____ Testo

Tra i due esempi cambia solo il modo di darsi la morte, non il fine che rimane sempre “suicidio”. Tale coazione è da attuarsi anche nel caso che il rifiuto sia consapevole, libero, maturo (ma c’è maturità nel fare il male? No), cosciente, etc. Se colui che vuole gettarsi nel vuoto ci dà prova che ha soddisfatto tutti questi requisiti, cosa facciamo? Gli permettiamo di lanciarsi nel vuoto perché la sua morte è stata voluta coscientemente e lucidamente?
Si tratta di applicare al caso l’istituto della legittima difesa in relazione a chi vuole la propria morte: lo si difende da un atto ingiusto, ossia contrario alla sua dignità, proveniente da lui medesimo che in quel frangente rappresenta l’ingiusto aggressore. In questo modo si comprime la coscienza del tentato sucida, così come indicato nel documento? Certo che sì, ma la comprimiamo indirizzandola al bene. Comprimiamo le coscienze, e lo fa anche lo Stato, ogni volta che costringiamo qualcuno a compiere un’azione buona (pagare le tasse, mandare il figlio a scuola, mettersi la cintura di sicurezza) o a evitarne una malvagia (impedire una rapina), la comprimiamo perché lo obblighiamo ad agire in modo contrario alla sua coscienza erronea. Ciò è spesso moralmente lecito perché, tra le varie motivazioni, agiamo sulle condotte esterne nella speranza che tale coattività riverberi i suoi effetti positivi nel foro interno affinchè un giorno la persona compia l’atto buono o eviti quello malvagio non più per costrizione, ma per convinzione, cioè perché, compreso dove sta il bene e il male, ama il bene ed odia il male. L’educazione al bene a volte può passare anche attraverso la costrizione.

________
____ Voci fornite

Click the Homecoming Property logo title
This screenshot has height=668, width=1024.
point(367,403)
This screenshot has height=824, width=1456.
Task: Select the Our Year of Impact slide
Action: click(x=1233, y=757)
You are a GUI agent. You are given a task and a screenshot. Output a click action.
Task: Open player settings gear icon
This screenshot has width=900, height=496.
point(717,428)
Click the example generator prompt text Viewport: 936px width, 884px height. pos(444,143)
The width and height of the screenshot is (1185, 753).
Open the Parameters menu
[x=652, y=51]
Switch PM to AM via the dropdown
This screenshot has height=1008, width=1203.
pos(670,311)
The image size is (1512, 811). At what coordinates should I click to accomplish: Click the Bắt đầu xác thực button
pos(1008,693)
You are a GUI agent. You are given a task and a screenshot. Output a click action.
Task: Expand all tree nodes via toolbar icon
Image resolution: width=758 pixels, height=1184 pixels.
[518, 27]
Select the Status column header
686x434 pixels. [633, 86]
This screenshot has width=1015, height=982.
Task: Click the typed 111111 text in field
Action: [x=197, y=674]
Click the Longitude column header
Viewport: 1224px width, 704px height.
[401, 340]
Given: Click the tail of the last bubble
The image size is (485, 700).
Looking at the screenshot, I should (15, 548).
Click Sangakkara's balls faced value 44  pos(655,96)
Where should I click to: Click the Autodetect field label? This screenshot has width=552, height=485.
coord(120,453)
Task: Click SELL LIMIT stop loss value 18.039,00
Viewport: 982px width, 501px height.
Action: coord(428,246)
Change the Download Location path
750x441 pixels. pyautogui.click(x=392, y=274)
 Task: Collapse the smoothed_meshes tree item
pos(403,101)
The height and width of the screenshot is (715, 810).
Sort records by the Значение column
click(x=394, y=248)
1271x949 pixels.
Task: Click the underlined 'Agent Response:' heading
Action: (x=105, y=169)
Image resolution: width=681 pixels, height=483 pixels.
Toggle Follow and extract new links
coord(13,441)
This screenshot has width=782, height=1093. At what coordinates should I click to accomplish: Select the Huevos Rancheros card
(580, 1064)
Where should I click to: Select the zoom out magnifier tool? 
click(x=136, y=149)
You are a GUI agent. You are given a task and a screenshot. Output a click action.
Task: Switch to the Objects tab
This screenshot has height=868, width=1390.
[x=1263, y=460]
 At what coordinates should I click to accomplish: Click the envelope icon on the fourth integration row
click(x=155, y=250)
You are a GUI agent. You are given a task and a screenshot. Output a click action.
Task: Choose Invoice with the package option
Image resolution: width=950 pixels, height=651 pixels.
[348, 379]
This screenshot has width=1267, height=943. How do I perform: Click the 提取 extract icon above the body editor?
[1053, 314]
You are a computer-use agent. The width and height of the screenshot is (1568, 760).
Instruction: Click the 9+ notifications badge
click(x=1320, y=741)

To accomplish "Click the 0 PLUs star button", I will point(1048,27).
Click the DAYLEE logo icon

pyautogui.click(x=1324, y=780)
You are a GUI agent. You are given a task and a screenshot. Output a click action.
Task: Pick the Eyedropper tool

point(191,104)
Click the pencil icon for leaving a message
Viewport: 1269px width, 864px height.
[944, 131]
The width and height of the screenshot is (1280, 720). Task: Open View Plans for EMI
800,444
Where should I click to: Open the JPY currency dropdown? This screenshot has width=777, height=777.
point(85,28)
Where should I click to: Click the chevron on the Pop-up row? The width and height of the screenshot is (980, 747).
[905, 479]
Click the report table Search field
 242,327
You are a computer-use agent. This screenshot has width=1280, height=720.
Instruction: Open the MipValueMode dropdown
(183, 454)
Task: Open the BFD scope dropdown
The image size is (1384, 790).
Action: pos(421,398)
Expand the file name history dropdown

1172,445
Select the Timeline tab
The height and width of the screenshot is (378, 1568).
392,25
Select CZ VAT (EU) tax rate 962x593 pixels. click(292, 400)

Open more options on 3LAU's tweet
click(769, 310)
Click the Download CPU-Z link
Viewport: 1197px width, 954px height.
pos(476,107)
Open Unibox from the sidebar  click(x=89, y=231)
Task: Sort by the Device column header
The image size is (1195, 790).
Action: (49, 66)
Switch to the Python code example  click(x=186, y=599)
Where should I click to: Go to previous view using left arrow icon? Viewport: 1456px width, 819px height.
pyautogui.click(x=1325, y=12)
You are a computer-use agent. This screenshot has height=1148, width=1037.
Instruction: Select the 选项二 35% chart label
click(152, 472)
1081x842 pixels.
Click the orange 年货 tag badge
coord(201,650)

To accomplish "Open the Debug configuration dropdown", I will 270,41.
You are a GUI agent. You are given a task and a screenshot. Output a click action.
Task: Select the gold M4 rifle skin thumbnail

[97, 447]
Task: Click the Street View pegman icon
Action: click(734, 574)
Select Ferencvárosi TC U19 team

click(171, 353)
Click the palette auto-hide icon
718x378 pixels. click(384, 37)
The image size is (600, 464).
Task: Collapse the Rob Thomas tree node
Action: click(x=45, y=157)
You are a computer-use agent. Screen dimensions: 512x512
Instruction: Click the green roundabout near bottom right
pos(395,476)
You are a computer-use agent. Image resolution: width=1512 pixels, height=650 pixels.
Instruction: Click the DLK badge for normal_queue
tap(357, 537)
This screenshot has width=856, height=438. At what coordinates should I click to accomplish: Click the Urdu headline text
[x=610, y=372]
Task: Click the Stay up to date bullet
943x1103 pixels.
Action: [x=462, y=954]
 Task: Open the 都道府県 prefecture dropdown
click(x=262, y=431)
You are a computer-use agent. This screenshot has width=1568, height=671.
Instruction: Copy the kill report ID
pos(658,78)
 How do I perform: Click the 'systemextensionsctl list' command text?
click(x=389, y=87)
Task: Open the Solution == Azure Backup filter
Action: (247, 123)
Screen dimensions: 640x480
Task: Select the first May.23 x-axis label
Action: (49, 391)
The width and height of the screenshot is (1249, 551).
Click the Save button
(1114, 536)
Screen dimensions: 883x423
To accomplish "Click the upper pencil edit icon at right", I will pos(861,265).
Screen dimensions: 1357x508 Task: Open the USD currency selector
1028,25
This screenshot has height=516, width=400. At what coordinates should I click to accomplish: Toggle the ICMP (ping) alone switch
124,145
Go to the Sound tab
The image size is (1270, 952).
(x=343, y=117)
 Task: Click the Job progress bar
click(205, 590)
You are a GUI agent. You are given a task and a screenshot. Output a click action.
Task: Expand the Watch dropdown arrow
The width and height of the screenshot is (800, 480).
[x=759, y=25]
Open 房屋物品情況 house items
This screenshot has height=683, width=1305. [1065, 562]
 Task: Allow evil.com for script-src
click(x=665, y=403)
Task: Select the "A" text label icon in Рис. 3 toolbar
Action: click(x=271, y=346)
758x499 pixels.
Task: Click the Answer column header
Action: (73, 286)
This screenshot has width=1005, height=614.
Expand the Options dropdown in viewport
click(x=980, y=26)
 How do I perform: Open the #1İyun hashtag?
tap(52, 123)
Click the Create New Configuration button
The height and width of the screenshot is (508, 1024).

________

Istruzioni:
1. Riformuli in forma più concisa il paragrafo del testo sul suicidio che inizia con «Si tratta di applicare al caso», conservandone i fatti principali.
2. Prosegua il testo sul suicidio a partire dalla sua ultima frase.

Risposte:
1. Al caso si applica l'istituto della legittima difesa: chi vuole la propria morte viene difeso da un atto ingiusto, contrario alla sua dignità, di cui egli stesso è in quel momento l'aggressore. Ciò comprime la coscienza del tentato suicida, come indicato nel documento, ma la indirizza al bene. Anche lo Stato comprime le coscienze ogni volta che obbliga a compiere un'azione buona (pagare le tasse, mandare il figlio a scuola, mettersi la cintura di sicurezza) o a evitarne una malvagia (impedire una rapina), costringendo ad agire contro una coscienza erronea. Questo è spesso moralmente lecito perché, tra l'altro, si spera che la costrizione esterna produca effetti nel foro interno, così che un giorno la persona compia il bene o eviti il male per convinzione e non per costrizione. L'educazione al bene può dunque passare anche attraverso la costrizione.

2.
Questo sul piano morale. Sul piano giuridico sappiamo invece che, anche prima della legge 219/2017, il paziente poteva rifiutare qualsiasi tipo di terapia, comprese quelle salvavita. Ma era doveroso che i membri cattolici del CNB ricordassero i principi di ordine morale prima accennati e non affermassero, all’opposto, che la scelta di chi vuole togliersi la vita debba essere sempre garantita e rispettata. Favorevoli al suicidio tramite rifiuto delle cure e contrari all’aiuto al suicidio? E’ una contraddizione evidente.
In chiusura sposiamo, perlomeno nella sostanza, quanto il prof. Francesco D’Agostino ha dichiarato nella sua postilla finale al documento (pp. 28-29), postilla in cui dichiara di non condividere il contenuto dello stesso, eccezion fatta per le “Opinioni etiche” indicate al n. 5 lettera A), tra cui il passaggio innanzi citato relativo al legittimo rispetto delle volontà suicidarie del paziente. D’Agostino afferma che il CNB non doveva meramente fotografare le variegate posizioni dottrinali presenti nel suo interno, bensì dire un “No” tondo tondo al suicidio assistito. Affermazione di principio, aggiungiamo noi, che il CNB era impossibilitato a fare vista l’eterogeneità dei suoi membri. Ma, nonostante ciò, ben venga questo richiamo all’indisponibilità della vita umana.